== DATA RECORDS
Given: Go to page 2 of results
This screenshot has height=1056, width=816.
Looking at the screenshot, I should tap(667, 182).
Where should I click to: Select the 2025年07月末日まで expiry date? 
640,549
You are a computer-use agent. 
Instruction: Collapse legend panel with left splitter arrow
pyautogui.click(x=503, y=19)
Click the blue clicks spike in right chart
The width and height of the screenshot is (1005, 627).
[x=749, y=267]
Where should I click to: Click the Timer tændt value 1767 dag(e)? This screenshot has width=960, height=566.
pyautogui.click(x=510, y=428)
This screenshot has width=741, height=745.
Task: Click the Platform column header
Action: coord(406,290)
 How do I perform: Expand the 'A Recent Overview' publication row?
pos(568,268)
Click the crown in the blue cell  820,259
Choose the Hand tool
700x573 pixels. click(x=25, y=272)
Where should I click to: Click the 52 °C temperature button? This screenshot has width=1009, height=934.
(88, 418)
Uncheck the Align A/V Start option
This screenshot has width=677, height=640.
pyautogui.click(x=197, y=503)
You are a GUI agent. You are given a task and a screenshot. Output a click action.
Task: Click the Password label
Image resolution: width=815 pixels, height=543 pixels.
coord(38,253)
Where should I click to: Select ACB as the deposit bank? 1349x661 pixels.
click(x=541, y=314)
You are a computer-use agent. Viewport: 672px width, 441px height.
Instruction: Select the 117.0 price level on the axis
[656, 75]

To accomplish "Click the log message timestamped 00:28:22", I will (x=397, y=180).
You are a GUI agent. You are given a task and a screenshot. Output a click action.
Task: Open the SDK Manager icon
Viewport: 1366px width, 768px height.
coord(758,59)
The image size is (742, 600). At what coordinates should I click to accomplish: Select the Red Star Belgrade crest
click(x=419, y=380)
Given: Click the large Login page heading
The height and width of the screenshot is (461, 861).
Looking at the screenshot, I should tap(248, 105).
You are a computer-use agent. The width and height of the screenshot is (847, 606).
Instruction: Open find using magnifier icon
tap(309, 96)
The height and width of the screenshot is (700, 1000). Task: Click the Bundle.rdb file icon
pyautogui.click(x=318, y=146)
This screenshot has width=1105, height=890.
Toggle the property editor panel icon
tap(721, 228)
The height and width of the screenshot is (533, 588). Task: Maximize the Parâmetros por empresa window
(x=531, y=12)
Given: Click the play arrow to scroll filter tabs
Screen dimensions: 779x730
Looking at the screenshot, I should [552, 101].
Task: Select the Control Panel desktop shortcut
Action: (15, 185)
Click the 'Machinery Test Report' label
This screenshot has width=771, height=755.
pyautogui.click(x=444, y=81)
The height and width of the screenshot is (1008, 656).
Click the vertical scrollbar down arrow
====
AIM OF THE TASK ->
Repeat, word for word, every line from the line that contains "The height and width of the screenshot is (461, 861)." to the end of the entries; include both of those lines and no others.

COMPLETED TASK ->
The height and width of the screenshot is (461, 861).
Looking at the screenshot, I should tap(248, 105).
You are a computer-use agent. The width and height of the screenshot is (847, 606).
Instruction: Open find using magnifier icon
tap(309, 96)
The height and width of the screenshot is (700, 1000). Task: Click the Bundle.rdb file icon
pyautogui.click(x=318, y=146)
This screenshot has width=1105, height=890.
Toggle the property editor panel icon
tap(721, 228)
The height and width of the screenshot is (533, 588). Task: Maximize the Parâmetros por empresa window
(x=531, y=12)
Given: Click the play arrow to scroll filter tabs
Screen dimensions: 779x730
Looking at the screenshot, I should [552, 101].
Task: Select the Control Panel desktop shortcut
Action: (15, 185)
Click the 'Machinery Test Report' label
This screenshot has width=771, height=755.
pyautogui.click(x=444, y=81)
The height and width of the screenshot is (1008, 656).
Click the vertical scrollbar down arrow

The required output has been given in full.